- Ensures the direct participation of people at the grass root level.
- In 1956,the National Development Council appointed a committee under Balwant Rai mehta, Which submitted its report in 1957 in which it recommended:
>A 3-tier structure consisting of zila parishad at the district level ,Panchayat Samiti at the Block Level and Gram Panchayat at the village Level.
>Genuine transfer of power & responsibility to these institutions.
>adequate resources to them.
>All social & ecomomic development programmes channelized through these.

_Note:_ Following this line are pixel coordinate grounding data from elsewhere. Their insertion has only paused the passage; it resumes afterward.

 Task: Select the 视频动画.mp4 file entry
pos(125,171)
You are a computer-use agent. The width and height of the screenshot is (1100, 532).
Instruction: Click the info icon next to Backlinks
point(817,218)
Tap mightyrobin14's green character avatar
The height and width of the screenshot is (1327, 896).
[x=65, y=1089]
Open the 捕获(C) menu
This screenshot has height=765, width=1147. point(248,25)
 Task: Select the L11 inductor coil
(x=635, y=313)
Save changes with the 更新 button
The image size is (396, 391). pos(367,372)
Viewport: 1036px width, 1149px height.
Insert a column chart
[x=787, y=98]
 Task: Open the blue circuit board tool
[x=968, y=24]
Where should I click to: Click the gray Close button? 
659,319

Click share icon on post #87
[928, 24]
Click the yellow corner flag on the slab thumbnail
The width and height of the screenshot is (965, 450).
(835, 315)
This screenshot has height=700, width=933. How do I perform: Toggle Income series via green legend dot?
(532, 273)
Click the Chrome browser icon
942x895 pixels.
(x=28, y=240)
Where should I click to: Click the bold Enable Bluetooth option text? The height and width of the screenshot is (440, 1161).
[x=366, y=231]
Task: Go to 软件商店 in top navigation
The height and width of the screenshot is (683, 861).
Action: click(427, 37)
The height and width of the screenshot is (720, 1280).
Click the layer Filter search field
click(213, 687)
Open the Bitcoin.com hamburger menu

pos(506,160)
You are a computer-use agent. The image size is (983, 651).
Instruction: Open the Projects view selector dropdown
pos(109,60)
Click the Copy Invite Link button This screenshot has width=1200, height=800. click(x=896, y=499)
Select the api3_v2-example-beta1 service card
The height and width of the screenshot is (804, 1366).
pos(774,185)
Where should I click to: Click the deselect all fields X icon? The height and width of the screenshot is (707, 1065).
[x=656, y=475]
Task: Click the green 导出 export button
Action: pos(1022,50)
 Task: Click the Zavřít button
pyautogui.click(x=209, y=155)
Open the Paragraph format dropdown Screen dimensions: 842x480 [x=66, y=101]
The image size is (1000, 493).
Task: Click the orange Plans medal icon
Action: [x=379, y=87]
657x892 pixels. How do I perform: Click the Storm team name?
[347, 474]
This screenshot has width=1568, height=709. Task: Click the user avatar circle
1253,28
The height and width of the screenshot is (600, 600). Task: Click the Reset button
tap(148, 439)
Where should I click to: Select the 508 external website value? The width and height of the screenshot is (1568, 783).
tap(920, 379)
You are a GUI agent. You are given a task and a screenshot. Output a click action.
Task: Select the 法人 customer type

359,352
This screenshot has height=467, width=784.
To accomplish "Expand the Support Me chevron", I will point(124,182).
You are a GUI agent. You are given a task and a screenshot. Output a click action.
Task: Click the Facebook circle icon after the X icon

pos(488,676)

- The 3-tier system of Panchayat raj was Ist adopted by Rajasthan ( Nagaur District) on Oct 2,1959.This was followed by Andhra pradesh,Bihar Gujarat,Himachal Pradesh, Maharashtra ,Punjab ,Tamil Nadu ,UP & West bengal.
THREE TIER SYSTEM.
- It envisages Panchayat at the village level,Panchayat Samitis at the block level & Zila Parishad at the district level.
1). Village Panchayat.
- Consists of elected representatives of the people.
- Membership varies from 5-31.
- Seats reserved for SC, ST ,Women ,etc.
- Chairmen is elected from among its members,known as “Sarpanch”
- The panchayat is accountable for all its actions to the gram sabha,the general body of villagers.
- Gram Sabha consist of all the adults residing within the jurisdiction of the panchayat.
- It exercises general supervision over the working of the panchayat &lays down necessary guidelines for its working.
2). Block & Panchayat Samiti.
- The block,consisting of 20-60 villagers is administered through a panchayat samiti consisting of indirectly elected members of village panchayat.
- The chairmen of Panchayat Samiti is called “Pradhan”.
- It is the top level of the 3-tier structure.
- Elect its chairmen from amongst its members who is known as the District Collector.